The Interplay between Synaptic Activity and Neuroligin Function in the CNS

Department of Neurobiology, Key Laboratory of Medical Neurobiology of Ministry of Health, Zhejiang Province Key Laboratory of Neurobiology, Zhejiang University School of Medicine, Hangzhou, Zhejiang 310058, China

Received 11 December 2014; Revised 12 February 2015; Accepted 23 February 2015

Academic Editor: Yeon-Kyun Shin

Copyright © 2015 Xiaoge Hu et al. This is an open access article distributed under the Creative Commons Attribution License, which permits unrestricted use, distribution, and reproduction in any medium, provided the original work is properly cited.


Neuroligins (NLs) are postsynaptic transmembrane cell-adhesion proteins that play a key role in the regulation of excitatory and inhibitory synapses. Previous in vitro and in vivo studies have suggested that NLs contribute to synapse formation and synaptic transmission. Consistent with their localization, NL1 and NL3 selectively affect excitatory synapses, whereas NL2 specifically affects inhibitory synapses.

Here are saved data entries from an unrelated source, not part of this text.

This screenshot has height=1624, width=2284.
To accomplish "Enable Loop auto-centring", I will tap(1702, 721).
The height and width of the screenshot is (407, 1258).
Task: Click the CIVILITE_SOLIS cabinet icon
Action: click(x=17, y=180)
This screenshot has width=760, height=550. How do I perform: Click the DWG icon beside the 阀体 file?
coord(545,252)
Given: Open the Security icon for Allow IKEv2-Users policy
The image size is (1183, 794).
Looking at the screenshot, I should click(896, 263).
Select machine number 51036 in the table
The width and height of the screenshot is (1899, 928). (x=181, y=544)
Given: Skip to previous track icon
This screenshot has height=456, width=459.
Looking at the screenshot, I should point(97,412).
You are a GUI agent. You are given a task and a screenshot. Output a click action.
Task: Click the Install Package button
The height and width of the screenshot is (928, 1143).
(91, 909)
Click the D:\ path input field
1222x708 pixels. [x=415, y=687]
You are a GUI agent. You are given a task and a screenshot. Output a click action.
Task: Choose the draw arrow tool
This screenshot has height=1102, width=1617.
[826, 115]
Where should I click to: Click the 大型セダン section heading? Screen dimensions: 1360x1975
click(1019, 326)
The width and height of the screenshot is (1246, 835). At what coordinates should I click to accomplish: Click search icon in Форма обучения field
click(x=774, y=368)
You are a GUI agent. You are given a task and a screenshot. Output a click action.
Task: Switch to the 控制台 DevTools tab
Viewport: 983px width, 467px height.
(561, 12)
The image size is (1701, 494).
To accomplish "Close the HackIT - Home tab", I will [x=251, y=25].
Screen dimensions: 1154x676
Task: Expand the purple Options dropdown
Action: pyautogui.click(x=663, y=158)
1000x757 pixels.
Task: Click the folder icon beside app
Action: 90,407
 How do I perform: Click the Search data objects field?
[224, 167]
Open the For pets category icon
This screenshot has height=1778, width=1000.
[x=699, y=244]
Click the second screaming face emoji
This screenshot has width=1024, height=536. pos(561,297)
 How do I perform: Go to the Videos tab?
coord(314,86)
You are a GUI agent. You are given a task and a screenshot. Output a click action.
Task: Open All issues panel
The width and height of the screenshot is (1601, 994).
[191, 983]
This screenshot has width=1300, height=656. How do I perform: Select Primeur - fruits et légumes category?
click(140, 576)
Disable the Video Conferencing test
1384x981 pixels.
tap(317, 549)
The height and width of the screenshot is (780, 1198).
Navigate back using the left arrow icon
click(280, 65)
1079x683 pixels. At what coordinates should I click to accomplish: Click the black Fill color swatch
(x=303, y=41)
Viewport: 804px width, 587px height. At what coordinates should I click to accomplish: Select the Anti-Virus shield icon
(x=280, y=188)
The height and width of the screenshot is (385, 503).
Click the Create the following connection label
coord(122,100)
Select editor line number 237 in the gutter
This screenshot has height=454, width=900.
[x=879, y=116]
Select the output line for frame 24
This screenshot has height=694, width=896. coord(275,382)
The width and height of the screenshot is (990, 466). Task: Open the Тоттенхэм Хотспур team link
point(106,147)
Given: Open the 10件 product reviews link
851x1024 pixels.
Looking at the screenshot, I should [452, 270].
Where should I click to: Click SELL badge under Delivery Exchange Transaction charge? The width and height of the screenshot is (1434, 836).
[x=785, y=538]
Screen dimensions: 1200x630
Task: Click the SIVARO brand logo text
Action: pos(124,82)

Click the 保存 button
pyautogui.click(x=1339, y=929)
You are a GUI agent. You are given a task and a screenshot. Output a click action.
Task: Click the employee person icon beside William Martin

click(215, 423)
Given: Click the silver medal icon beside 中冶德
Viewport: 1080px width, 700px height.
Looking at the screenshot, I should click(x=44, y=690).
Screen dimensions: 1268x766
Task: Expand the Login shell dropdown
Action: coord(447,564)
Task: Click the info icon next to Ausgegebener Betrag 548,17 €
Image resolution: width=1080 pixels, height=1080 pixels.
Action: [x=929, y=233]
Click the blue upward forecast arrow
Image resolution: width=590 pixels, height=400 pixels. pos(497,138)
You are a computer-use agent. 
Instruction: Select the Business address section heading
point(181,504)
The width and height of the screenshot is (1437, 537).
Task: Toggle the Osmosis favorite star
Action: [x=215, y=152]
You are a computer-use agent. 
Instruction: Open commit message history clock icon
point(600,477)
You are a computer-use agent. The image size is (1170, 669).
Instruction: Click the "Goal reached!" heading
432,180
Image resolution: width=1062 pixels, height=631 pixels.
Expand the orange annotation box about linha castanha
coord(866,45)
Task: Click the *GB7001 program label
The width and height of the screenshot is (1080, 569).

Deletions or mutations in NL genes have been found in patients with autism spectrum disorders or mental retardations, and mice harboring the reported NL deletions or mutations exhibit autism-related behaviors and synapse dysfunction. Conversely, synaptic activity can regulate the phosphorylation, expression, and cleavage of NLs, which, in turn, can influence synaptic activity. Thus, in clinical research, identifying the relationship between NLs and synapse function is critical. In this review, we primarily discuss how NLs and synaptic activity influence each other.